Goal of the exercise
Please repeat all the entries. Nothing may differ.

Material shown
- Opening Delimiter -

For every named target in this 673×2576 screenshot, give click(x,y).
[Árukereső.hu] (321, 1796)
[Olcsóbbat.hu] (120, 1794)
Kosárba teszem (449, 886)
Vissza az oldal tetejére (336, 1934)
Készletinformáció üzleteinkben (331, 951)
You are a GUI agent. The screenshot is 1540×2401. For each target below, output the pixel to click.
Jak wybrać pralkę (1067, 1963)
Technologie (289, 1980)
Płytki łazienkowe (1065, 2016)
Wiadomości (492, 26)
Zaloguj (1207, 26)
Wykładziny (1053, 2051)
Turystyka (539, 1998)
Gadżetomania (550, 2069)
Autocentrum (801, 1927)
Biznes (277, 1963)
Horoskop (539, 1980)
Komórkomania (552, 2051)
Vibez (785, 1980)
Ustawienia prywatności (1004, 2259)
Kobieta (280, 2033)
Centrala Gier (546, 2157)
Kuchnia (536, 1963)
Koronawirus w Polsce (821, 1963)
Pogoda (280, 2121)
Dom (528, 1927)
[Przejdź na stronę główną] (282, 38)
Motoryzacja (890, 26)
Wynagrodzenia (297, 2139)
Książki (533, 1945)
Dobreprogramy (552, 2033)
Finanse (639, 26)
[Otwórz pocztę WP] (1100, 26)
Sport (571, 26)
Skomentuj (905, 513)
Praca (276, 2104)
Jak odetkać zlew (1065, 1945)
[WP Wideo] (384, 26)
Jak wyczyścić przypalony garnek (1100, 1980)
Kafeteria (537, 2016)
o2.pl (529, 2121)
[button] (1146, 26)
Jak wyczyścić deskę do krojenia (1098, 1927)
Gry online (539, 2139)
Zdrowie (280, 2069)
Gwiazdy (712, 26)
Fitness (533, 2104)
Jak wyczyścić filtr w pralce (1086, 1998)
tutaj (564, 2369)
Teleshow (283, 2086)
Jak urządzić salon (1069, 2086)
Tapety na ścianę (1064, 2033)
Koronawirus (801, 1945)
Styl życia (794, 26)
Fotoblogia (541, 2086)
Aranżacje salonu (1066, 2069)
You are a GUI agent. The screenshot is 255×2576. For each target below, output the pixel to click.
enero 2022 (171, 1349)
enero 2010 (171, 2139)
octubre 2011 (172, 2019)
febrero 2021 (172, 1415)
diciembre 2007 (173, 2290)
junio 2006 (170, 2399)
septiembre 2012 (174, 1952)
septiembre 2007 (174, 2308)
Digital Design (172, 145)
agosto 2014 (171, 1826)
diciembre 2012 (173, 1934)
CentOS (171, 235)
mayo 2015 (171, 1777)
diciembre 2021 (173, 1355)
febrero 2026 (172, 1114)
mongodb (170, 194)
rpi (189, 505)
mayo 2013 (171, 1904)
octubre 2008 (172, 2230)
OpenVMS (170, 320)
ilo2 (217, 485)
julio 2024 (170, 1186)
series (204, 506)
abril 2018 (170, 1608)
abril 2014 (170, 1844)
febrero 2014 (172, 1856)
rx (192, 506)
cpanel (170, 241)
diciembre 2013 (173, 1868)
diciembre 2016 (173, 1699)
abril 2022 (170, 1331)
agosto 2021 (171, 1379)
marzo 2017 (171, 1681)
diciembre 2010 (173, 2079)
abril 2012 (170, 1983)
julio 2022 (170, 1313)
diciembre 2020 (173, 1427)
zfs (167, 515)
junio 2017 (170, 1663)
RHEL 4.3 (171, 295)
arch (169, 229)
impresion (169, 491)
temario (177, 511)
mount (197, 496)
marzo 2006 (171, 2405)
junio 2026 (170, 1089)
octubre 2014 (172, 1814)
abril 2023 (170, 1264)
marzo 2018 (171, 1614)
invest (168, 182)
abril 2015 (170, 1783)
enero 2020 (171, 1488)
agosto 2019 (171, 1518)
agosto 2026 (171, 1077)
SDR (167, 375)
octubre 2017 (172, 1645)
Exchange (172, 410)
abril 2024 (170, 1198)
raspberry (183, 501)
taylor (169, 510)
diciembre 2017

- Closing Delimiter -

Solution to this exercise
For every named target in this 673×2576 screenshot, give click(x,y).
[Árukereső.hu] (321, 1796)
[Olcsóbbat.hu] (120, 1794)
Kosárba teszem (449, 886)
Vissza az oldal tetejére (336, 1934)
Készletinformáció üzleteinkben (331, 951)
You are a GUI agent. The screenshot is 1540×2401. For each target below, output the pixel to click.
Jak wybrać pralkę (1067, 1963)
Technologie (289, 1980)
Płytki łazienkowe (1065, 2016)
Wiadomości (492, 26)
Zaloguj (1207, 26)
Wykładziny (1053, 2051)
Turystyka (539, 1998)
Gadżetomania (550, 2069)
Autocentrum (801, 1927)
Biznes (277, 1963)
Horoskop (539, 1980)
Komórkomania (552, 2051)
Vibez (785, 1980)
Ustawienia prywatności (1004, 2259)
Kobieta (280, 2033)
Centrala Gier (546, 2157)
Kuchnia (536, 1963)
Koronawirus w Polsce (821, 1963)
Pogoda (280, 2121)
Dom (528, 1927)
[Przejdź na stronę główną] (282, 38)
Motoryzacja (890, 26)
Wynagrodzenia (297, 2139)
Książki (533, 1945)
Dobreprogramy (552, 2033)
Finanse (639, 26)
[Otwórz pocztę WP] (1100, 26)
Sport (571, 26)
Skomentuj (905, 513)
Praca (276, 2104)
Jak odetkać zlew (1065, 1945)
[WP Wideo] (384, 26)
Jak wyczyścić przypalony garnek (1100, 1980)
Kafeteria (537, 2016)
o2.pl (529, 2121)
[button] (1146, 26)
Jak wyczyścić deskę do krojenia (1098, 1927)
Gry online (539, 2139)
Zdrowie (280, 2069)
Gwiazdy (712, 26)
Fitness (533, 2104)
Jak wyczyścić filtr w pralce (1086, 1998)
tutaj (564, 2369)
Teleshow (283, 2086)
Jak urządzić salon (1069, 2086)
Tapety na ścianę (1064, 2033)
Koronawirus (801, 1945)
Styl życia (794, 26)
Fotoblogia (541, 2086)
Aranżacje salonu (1066, 2069)
You are a GUI agent. The screenshot is 255×2576. For each target below, output the pixel to click.
enero 2022 (171, 1349)
enero 2010 (171, 2139)
octubre 2011 (172, 2019)
febrero 2021 (172, 1415)
diciembre 2007 (173, 2290)
junio 2006 (170, 2399)
septiembre 2012 (174, 1952)
septiembre 2007 (174, 2308)
Digital Design (172, 145)
agosto 2014 (171, 1826)
diciembre 2012 (173, 1934)
CentOS (171, 235)
mayo 2015 (171, 1777)
diciembre 2021 (173, 1355)
febrero 2026 (172, 1114)
mongodb (170, 194)
rpi (189, 505)
mayo 2013 (171, 1904)
octubre 2008 (172, 2230)
OpenVMS (170, 320)
ilo2 (217, 485)
julio 2024 (170, 1186)
series (204, 506)
abril 2018 (170, 1608)
abril 2014 (170, 1844)
febrero 2014 (172, 1856)
rx (192, 506)
cpanel (170, 241)
diciembre 2013 (173, 1868)
diciembre 2016 (173, 1699)
abril 2022 (170, 1331)
agosto 2021 (171, 1379)
marzo 2017 (171, 1681)
diciembre 2010 (173, 2079)
abril 2012 (170, 1983)
julio 2022 (170, 1313)
diciembre 2020 (173, 1427)
zfs (167, 515)
junio 2017 (170, 1663)
RHEL 4.3 (171, 295)
arch (169, 229)
impresion (169, 491)
temario (177, 511)
mount (197, 496)
marzo 2006 (171, 2405)
junio 2026 (170, 1089)
octubre 2014 (172, 1814)
abril 2023 (170, 1264)
marzo 2018 (171, 1614)
invest (168, 182)
abril 2015 (170, 1783)
enero 2020 (171, 1488)
agosto 2019 (171, 1518)
agosto 2026 (171, 1077)
SDR (167, 375)
octubre 2017 (172, 1645)
Exchange (172, 410)
abril 2024 (170, 1198)
raspberry (183, 501)
taylor (169, 510)
diciembre 2017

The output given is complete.